Publicado por A. Cerra

Estos frescos realizados por Giovanni Battista Tiépolo en el Palacio de Labia en Venecia hacia el 1757, son un excelente ejemplo del trabajo como pintor decorador de grandes palacios que hizo a lo largo de su vida. En realidad, su habilidad para este tipo de trabajos era tal, que sus servicios fueron solicitados en diferentes lugares de Europa, ya que además de en su Italia natal, también realizó este tipo de murales en Alemania o en España.

El banquete de Cleopatra de Tiepolo

El banquete de Cleopatra de Tiepolo

Lo cierto es que durante el siglo XVIII fueron varios los artistas italianos que eran extraordinariamente cotizados por las clases más altas de la sociedad europea para decorar los interiores de sus palacios, casonas y villas de recreo. Y no solo en edificios civiles, también acudían a monasterios muy lejanos a Italia, como es el caso del Monasterio de Melk a orillas del Danubio en su tramo austriaco.

No obstante, entre toda esa pléyade de artistas italianos, el caso de Tiépolo es especial, ya que es uno de los más soberbios pintores de su tiempo.

En este caso vemos su decoración de un palacio veneciano. El tema basado en la Antigüedad, el lujo, el amor y el poder, le permitió al artista mostrar su amplio repertorio de colores y recursos pictóricos, hasta generar un fresco de lo más suntuoso.
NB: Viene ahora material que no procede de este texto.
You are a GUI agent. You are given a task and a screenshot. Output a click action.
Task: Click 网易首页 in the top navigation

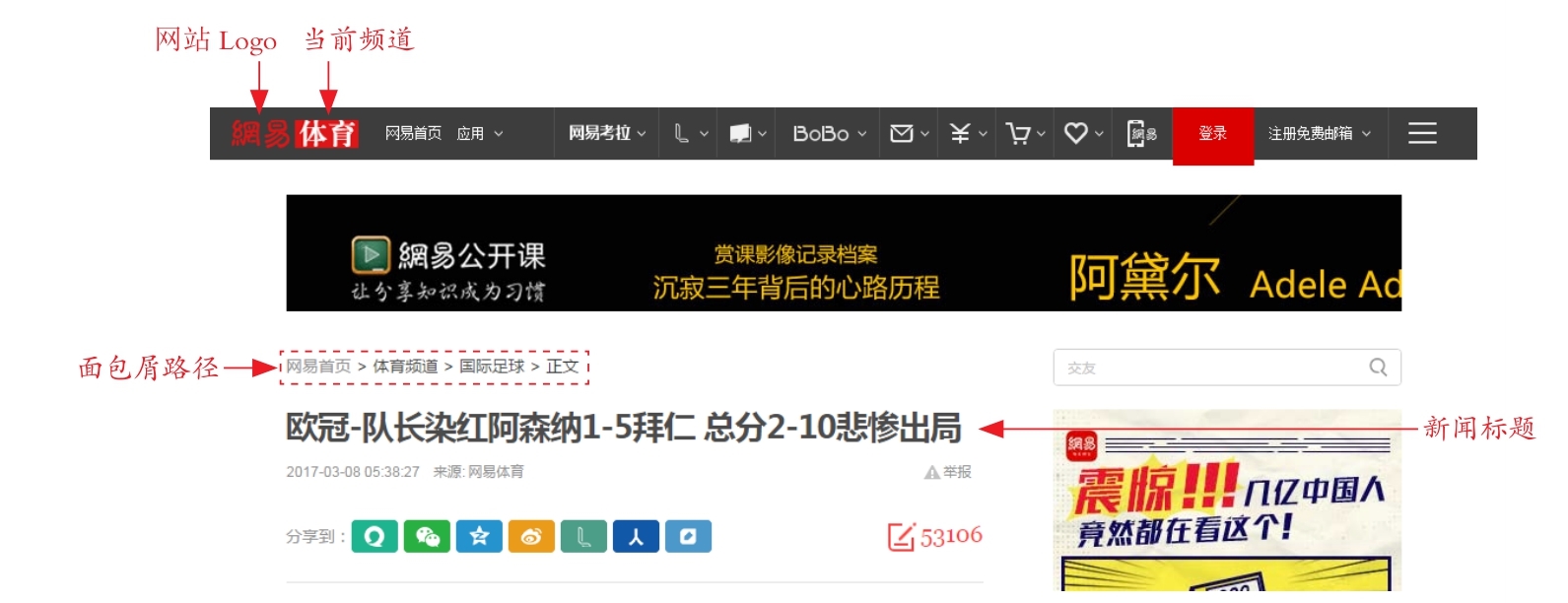coord(413,133)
La escena nos muestra el banquete de Cleopatra. Es decir el fastuoso festín que dio el romano Marco Antonio en honor de la reina de Egipto. Según la leyenda, Marco Antonio la hizo agasajar con un sinfín de platos sabrosos y suculentos, pero sin embargo, su adorada monarca egipcia no quedó en absoluto impresionada por tanto boato y dedicación. Es más casi despreció esos esfuerzos, y le dijo que ella crearía un plato mucho más costoso que cualquiera de los que le habían servido. Fue entonces cuando se quitó una enorme perla que llevaba en sus pendientes, la echó en una copa con vinagre y se disolvió. Tras eso se la bebió.

Precisamente la pintura mural de Tiépolo nos muestra el momento en el que Cleopatra le enseña entre sus dedos la perla y un sirviente negro se acerca con una copa de cristal para que la disuelva.

Estilísticamente, esta obra y el conjunto de las creaciones de Tiépolo, sean de carácter religioso como la Adoración de los Reyes Magos, o de carácter civil como la imagen de Venecia rinde homenaje a Neptuno, se nos muestra como un artista de su tiempo, de finales del periodo barroco, ya prácticamente embebido de las formas del Rococó. Por eso se trata de pinturas de temáticas generalmente muy alegres, y sobre todo escenas muy fáciles de ver, en las que seguro que él mismo artista se lo pasó estupendamente mientras las realizaba.